British inflation scared Andrew Bailey.
The Consumer Price Index in the UK for October fell to 4.6%. If you do not look at the forecast and the previous value, it may be unclear what is special about this figure. However, in September, inflation was 6.7%, and within one month it slowed down by 2.1%, which is a lot. Naturally, all forecasts were exceeded, and the pound sterling began to decline. By the way, it was not as strong as the American dollar the day before. Since inflation in the UK has already fallen below 5%, as Andrew Bailey mentioned, expecting a new tightening from the Bank of England soon makes no sense. Even before the last inflation report, representatives of the British regulator have repeatedly stated that the rate will remain at its maximum value for a long time, and this is how the BoE plans to return inflation to the target level. Therefore, if someone believed in a new rate hike, then after yesterday's report, this belief should have been shattered to pieces.
It is now very difficult to expect a new tightening from the Fed, and the fundamental background for the dollar and the pound is currently in balance. And when the foundation says nothing, you must focus entirely on the technique. The triple overbought condition of the CCI indicator is the starting point for a fall. The price settling below the moving average is the next signal for sales. The price rebound from the Senkou Span B line in the 24-hour timeframe is another signal for a possible decline. The price settling below the critical line on the daily chart confirms the resumption of the downward trend. The MACD indicator on the daily timeframe has discharged enough and can now fall again.
The average GBP/USD pair volatility for the last five trading days as of November 16 is 110 points. For the pound/dollar pair, this value is considered "average." Therefore, on Thursday, November 16, we expect movement within the range limited by the levels of 1.2284 and 1.2504. The reversal of the Heiken Ashi indicator upwards will indicate a new upward correction.
Nearest support levels:
S1 – 1.2390
S2 – 1.2329
S3 – 1.2268
Nearest resistance levels:
R1 – 1.2451
R2 – 1.2512
R3 – 1.2573
Trading recommendations:
The GBP/USD currency pair has started a new downward movement but is still above the moving average. Short positions can be opened with targets at 1.2268 and 1.2207 if the price settles below the moving average. Long positions can technically be considered, as the price is above the moving average, with targets at 1.2451 and 1.2504. Still, the triple overbought condition of the CCI indicator indicates the danger of opening such deals.
Explanations for illustrations:
Linear regression channels help determine the current trend. The trend is currently strong if both are directed in the same direction.

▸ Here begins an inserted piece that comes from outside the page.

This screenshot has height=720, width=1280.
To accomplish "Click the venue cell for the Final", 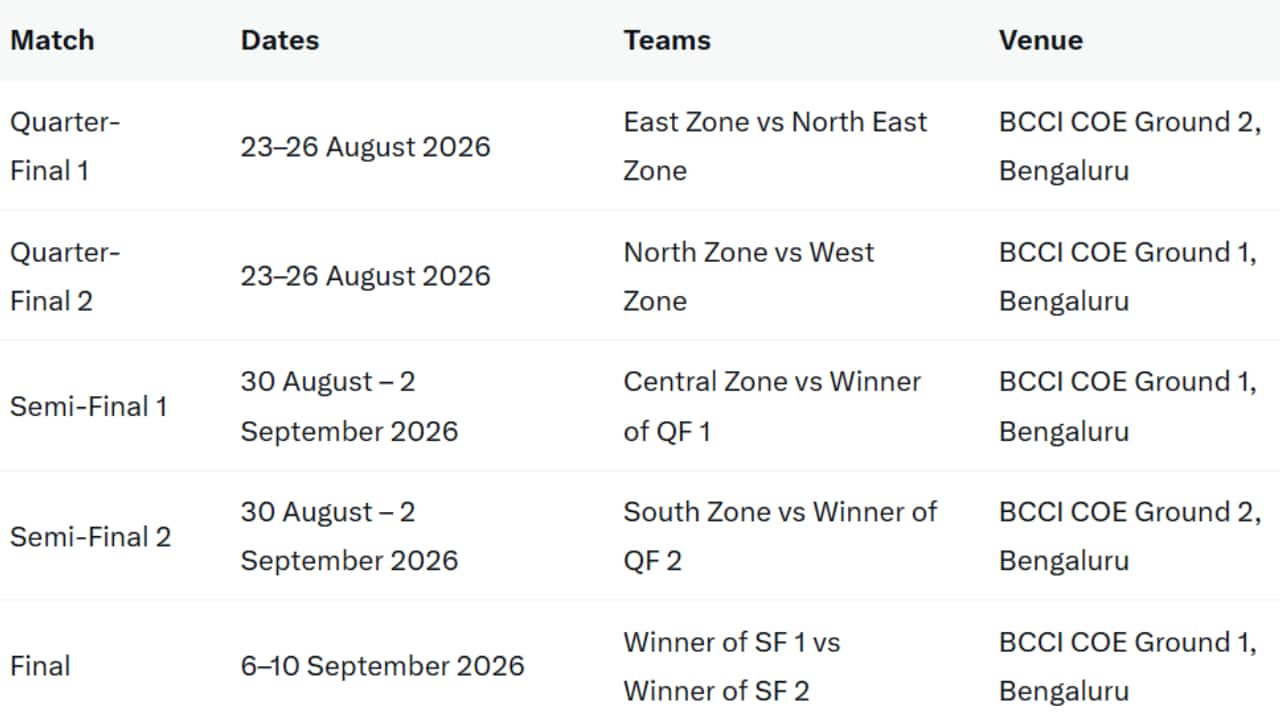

The moving average line (settings 20,0, smoothed) determines the short-term trend and the direction in which it is currently advisable to trade.
Murray levels are target levels for movements and corrections.
Volatility levels (red lines) are the likely price channel in which the pair will spend the next day, based on current volatility indicators.
The CCI indicator entering the oversold zone (below -250) or overbought zone (above +250) indicates that a trend reversal in the opposite direction is approaching.